The yellow line shows that the velocity begins at a very high rate and then begins to slow down. The line then hits the origin, showing a change in direction. The ball then begins to pick up speed in the negative direction. The line also has a slope, which is constant, which shows acceleration. The slope of our line is close to -11 (acceleration) whereas the actual acceleration of the ball should have been -9.8 m/s^2 (the true acceleration of gravity. Although the numbers weren't totally correct, they were pretty close. The red line shows no slope. This means that the velocity of the ball in the horizontal direction was constant, which is the case because of its lack of forces in the horizontal direction.
Analysis:
a) The only force acting on the ball after it left my hand was gravity. This means that the acceleration of the ball was -9.8m/s^2 (the acceleration of only gravity acting on anything)
b)There are no forces acting on the ball in the horizontal direction. This means that the ball's forces are balanced in the horizontal direction, giving it no acceleration.
c) By using our graph, we can tell that the initial horizontal velocity is very close to .6 m/s.
d) The initial velocity in the vertical direction was 2.6 m/s according to our graph.
e) The velocity in the horizontal direction was constant the whole time.

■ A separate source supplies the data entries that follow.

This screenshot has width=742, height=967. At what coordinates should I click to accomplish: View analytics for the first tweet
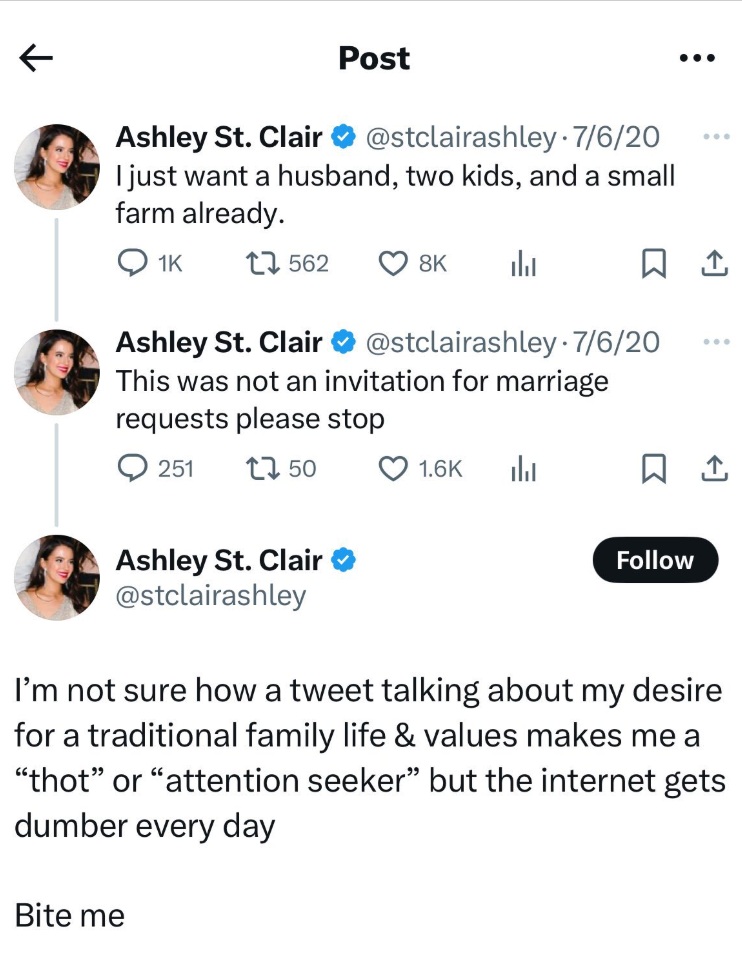[524, 263]
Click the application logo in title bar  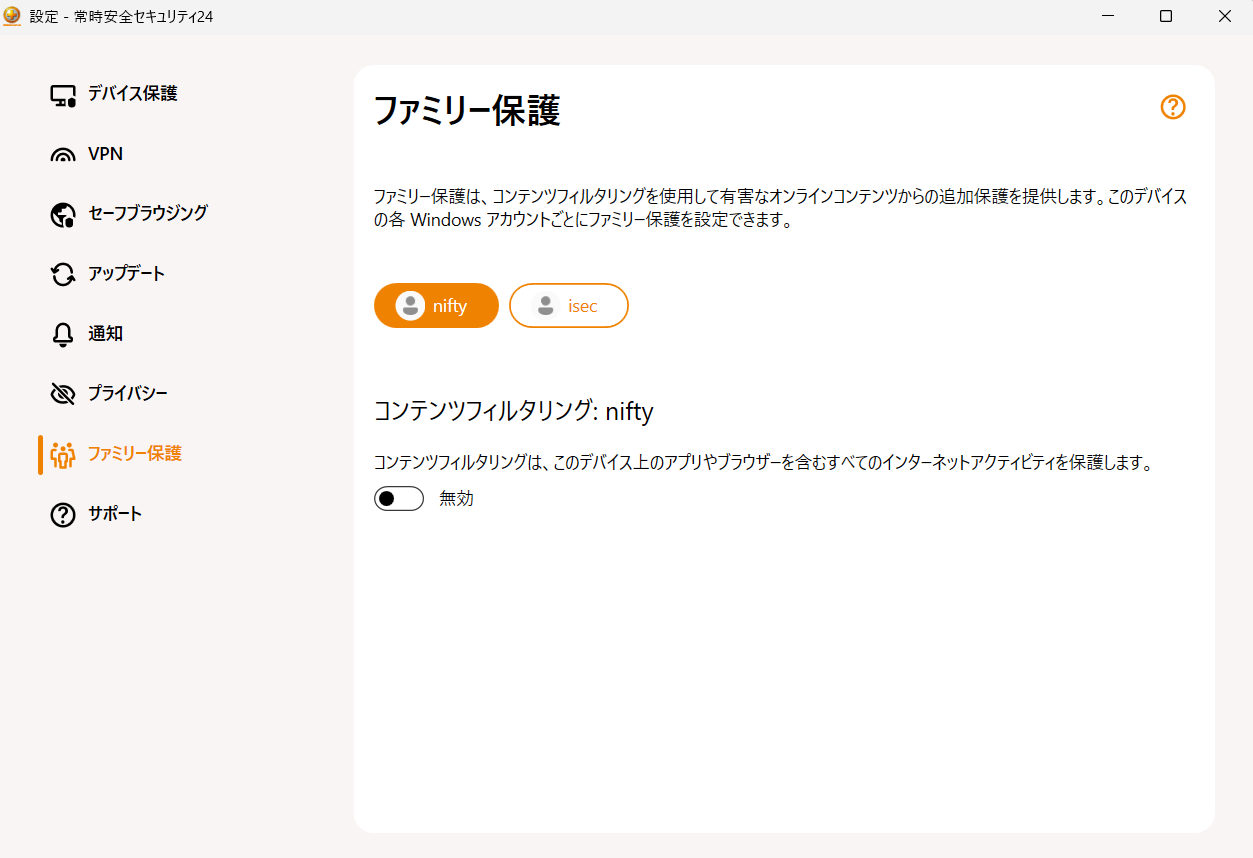tap(13, 15)
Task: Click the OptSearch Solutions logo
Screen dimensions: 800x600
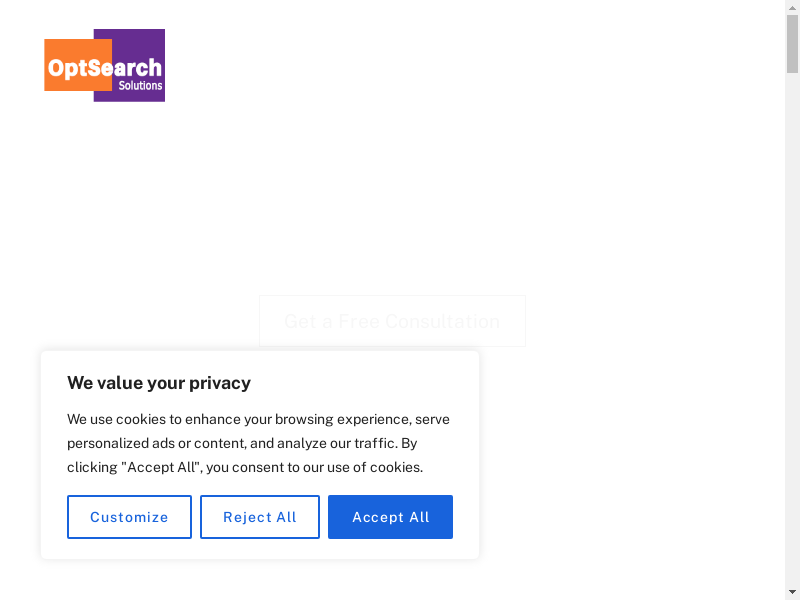Action: (x=104, y=66)
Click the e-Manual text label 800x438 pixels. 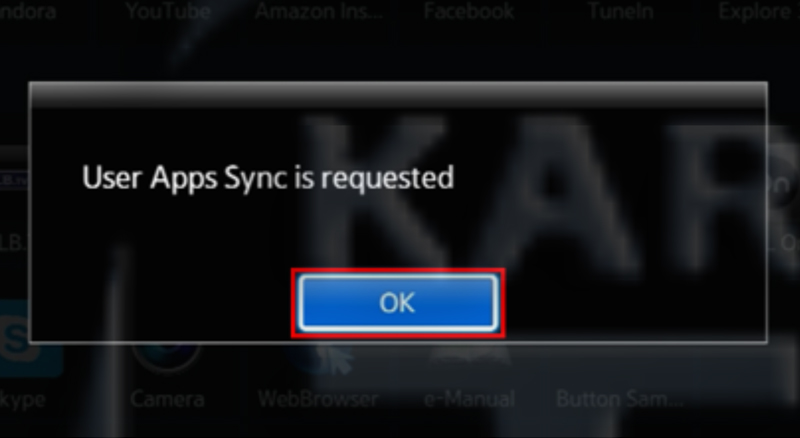coord(469,399)
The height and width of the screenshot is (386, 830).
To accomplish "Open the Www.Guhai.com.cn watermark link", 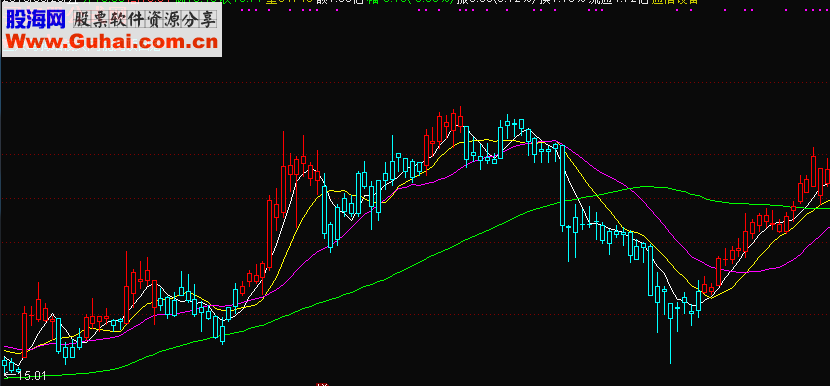I will click(x=112, y=41).
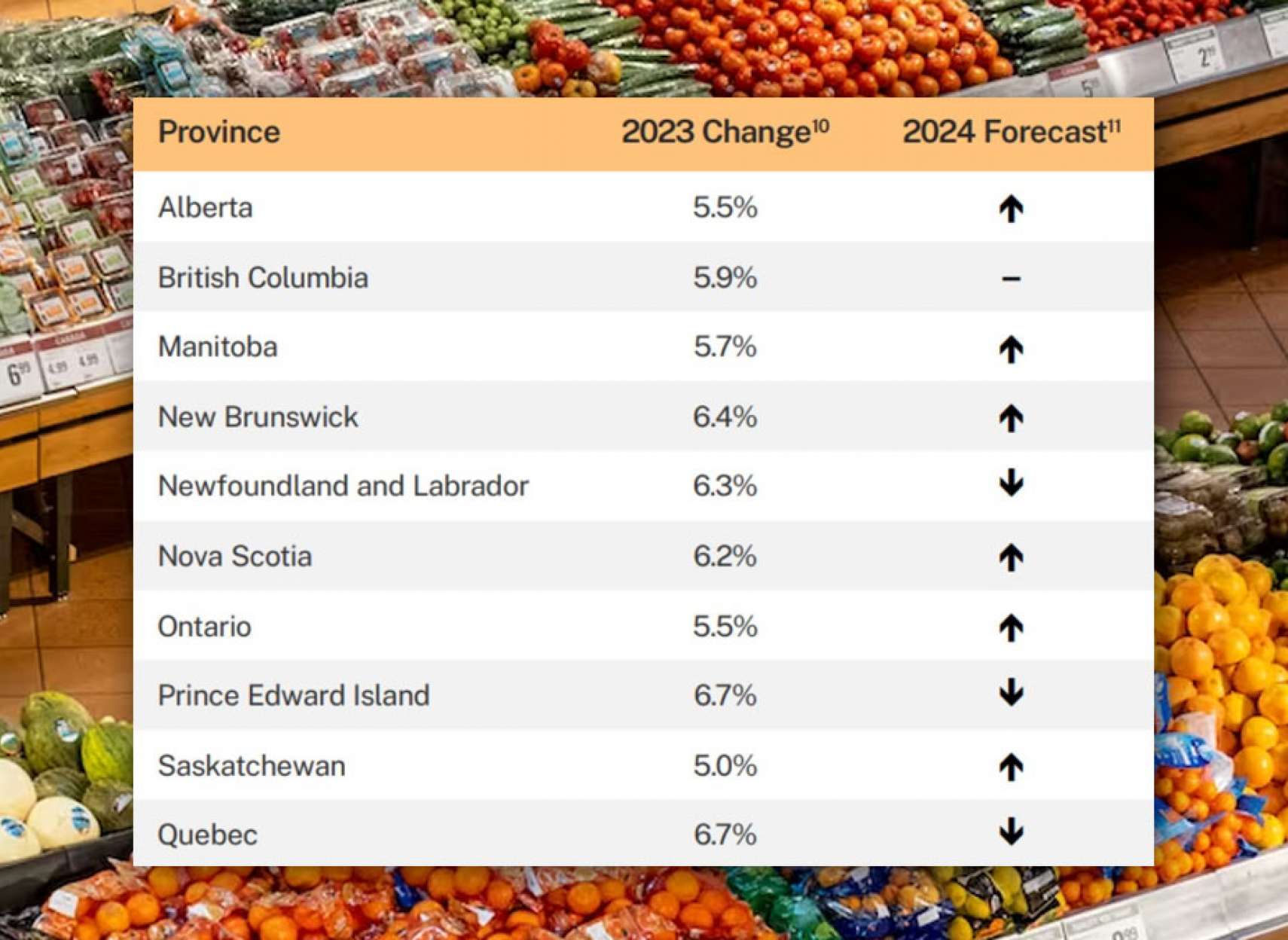
Task: Select the Newfoundland and Labrador label
Action: click(343, 487)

This means that at the top of the path, the ball was still going .6 m/s.
f) At the top of the path in the vertical direction, the ball is switching direction and momentarily has a velocity of 0 m/s.
g) At the end of our test, the ball stops on the ground (eventually) and has a velocity of 0 m/s in the horizontal direction.
h) At the end of our test, the ball stops on the ground (eventually) and has a velocity of 0 m/s in the vertical direction.
i) Using the equation Change in x = 1/2(a)t^2 +vit, we can calculate the height the ball got. The ball reached its highest point after .9 seconds (according to graph)
Conclusions: What occlusions can you make about projectile motion?
a) The vertical acceleration on our graph shows -11 m/s^2. In reality, this should be closer to -9.8 m/s^2 because of the acceleration of gravity. The only force on the ball is gravity, giving it this acceleration. The slightly larger acceleration is probably due to minor errors while plotting points on our graph. There are no forces acting on the ball in the horizontal direction. This means that the horizontal axis is balanced, and the ball has no horizontal acceleration.
b) The equation for horizontal velocity is (change in horizontal position)/time. this velocity should stay constant throughout t ball's motion. The equation for vertical velocity is (change in vertical position)/time. This velocity will change throughout the motion of the ball.
c) Vertical formula for displacement: Displacement = 1/2(at)(t^2) + (Vi)(t)
Horizontal formula for displacement: displacement = (.6)t
d) Displacement = 1/2(a)(t^2) + Vi(t)
e) The ball has a vertical velocity of 0 m/s at the very peak of its path, but the horizontal velocity stays constant throughout the whole motion.